General · July 17, 2026
ADGM Academy: 10,779 Emiratis Trained in Finance Since 2019
ADGM Academy trained 2,244 UAE nationals in 2025, bringing its cumulative total to 10,779 Emiratis upskilled in financial services since 2019 across 250+ sessions.
What happened
ADGM Academy has published its 2025 Annual Report, revealing that 2,244 UAE nationals were trained through its national development programmes during the year. The milestone adds to a cumulative total of 10,779 Emiratis trained since the academy's national talent initiatives launched in 2019, with the number of training sessions delivered now exceeding 250.
The academy, which serves as the learning and professional-development arm of Abu Dhabi Global Market (ADGM), focuses on building specialist financial and knowledge-economy skills among Emirati talent. The 2025 figures represent a continued scaling of that mandate, reinforcing ADGM's broader positioning as a hub for financial services expertise in the region.
Why it matters
Workforce capability is a foundational — and frequently underestimated — driver of customer experience quality. In financial services, where trust, technical competence and personalised guidance define the client relationship, the calibre of frontline and specialist staff directly shapes how customers feel about an institution. A sustained national talent pipeline of this scale signals that Abu Dhabi's financial sector is investing in the human infrastructure needed to deliver more consistent, higher-quality service over the long term.

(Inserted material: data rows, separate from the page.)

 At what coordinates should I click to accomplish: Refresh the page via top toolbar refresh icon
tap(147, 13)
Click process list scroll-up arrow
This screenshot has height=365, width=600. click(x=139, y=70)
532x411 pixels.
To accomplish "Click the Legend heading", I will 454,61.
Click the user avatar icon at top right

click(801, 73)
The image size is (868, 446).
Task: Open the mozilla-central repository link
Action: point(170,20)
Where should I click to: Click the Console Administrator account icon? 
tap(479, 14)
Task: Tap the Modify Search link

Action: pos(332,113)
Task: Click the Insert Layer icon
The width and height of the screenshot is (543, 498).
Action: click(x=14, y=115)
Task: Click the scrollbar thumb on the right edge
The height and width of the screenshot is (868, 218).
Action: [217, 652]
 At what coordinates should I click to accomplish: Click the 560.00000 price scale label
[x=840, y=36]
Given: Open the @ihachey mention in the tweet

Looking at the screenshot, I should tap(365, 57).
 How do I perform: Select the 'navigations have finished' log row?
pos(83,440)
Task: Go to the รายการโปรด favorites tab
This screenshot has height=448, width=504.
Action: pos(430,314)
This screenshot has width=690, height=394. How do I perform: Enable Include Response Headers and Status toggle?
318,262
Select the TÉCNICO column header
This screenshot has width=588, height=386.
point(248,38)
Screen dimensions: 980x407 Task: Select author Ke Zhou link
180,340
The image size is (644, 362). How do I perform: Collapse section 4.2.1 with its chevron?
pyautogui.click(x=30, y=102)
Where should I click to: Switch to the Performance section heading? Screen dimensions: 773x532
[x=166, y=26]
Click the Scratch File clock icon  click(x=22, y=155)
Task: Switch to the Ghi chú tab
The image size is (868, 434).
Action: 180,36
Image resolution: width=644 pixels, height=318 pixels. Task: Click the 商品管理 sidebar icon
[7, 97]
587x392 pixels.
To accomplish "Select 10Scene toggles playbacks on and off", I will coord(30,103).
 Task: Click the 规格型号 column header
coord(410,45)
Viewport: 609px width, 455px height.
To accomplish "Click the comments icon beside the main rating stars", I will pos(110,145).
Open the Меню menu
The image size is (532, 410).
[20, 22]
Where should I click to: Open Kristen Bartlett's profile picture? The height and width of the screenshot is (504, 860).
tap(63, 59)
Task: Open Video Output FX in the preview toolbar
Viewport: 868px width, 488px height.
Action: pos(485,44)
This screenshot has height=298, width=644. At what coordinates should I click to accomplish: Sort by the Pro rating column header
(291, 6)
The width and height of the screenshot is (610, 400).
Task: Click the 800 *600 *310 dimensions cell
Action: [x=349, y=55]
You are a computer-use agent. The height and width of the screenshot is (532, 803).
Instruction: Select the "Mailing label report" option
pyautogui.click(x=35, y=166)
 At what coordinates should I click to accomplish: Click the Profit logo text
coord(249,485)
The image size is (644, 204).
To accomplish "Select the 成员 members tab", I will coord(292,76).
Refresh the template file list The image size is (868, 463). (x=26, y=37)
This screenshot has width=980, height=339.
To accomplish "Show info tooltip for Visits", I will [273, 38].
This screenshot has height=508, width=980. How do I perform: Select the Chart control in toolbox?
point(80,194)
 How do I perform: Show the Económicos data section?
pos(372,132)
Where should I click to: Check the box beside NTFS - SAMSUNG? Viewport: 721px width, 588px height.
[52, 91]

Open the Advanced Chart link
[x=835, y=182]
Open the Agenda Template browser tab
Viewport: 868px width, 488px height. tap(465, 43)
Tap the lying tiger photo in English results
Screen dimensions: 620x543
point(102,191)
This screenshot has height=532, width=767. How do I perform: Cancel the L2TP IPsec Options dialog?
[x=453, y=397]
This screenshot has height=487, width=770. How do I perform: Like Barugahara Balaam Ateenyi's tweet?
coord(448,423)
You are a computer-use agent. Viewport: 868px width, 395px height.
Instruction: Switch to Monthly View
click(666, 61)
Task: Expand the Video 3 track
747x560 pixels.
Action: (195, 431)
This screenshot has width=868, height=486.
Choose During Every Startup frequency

From a behavioural-economics perspective, there is also a confidence effect at play: customers interacting with demonstrably well-trained professionals are more likely to exhibit trust-based decision-making — reducing friction, increasing product uptake and deepening loyalty. Programmes that systematically upskill nationals rather than relying on ad hoc hiring create the institutional memory and cultural continuity that underpin genuinely differentiated service design.
By the numbers
- 2,244 UAE nationals trained by ADGM Academy in 2025 alone
- 10,779 cumulative Emiratis trained through national development programmes since 2019
- 250+ training sessions delivered in total across the programme's lifespan
- 2019 — the year ADGM Academy's national talent initiatives were first established
The Renascence take
Most commentary on talent programmes like this gravitates toward workforce nationalisation as a policy story. The more interesting read — and the one most relevant to CX leaders — is what structured, cumulative capability-building does to service consistency at scale. Ten thousand trained professionals do not merely fill roles; they shift the baseline of what customers can reasonably expect.
The real CX dividend of a programme like ADGM Academy's is not the headline number — it is the compounding effect of institutional knowledge that stays in the system year after year. Most financial institutions treat training as a cost to be minimised; the smarter frame is that it is the primary mechanism for reducing service variance, which is the single biggest driver of customer dissatisfaction. Customer-obsessed operators in the Gulf should be asking not just how many people they train, but whether their programmes are designed to build judgment and empathy alongside technical skill — because that combination is what turns a competent employee into a genuinely memorable service moment.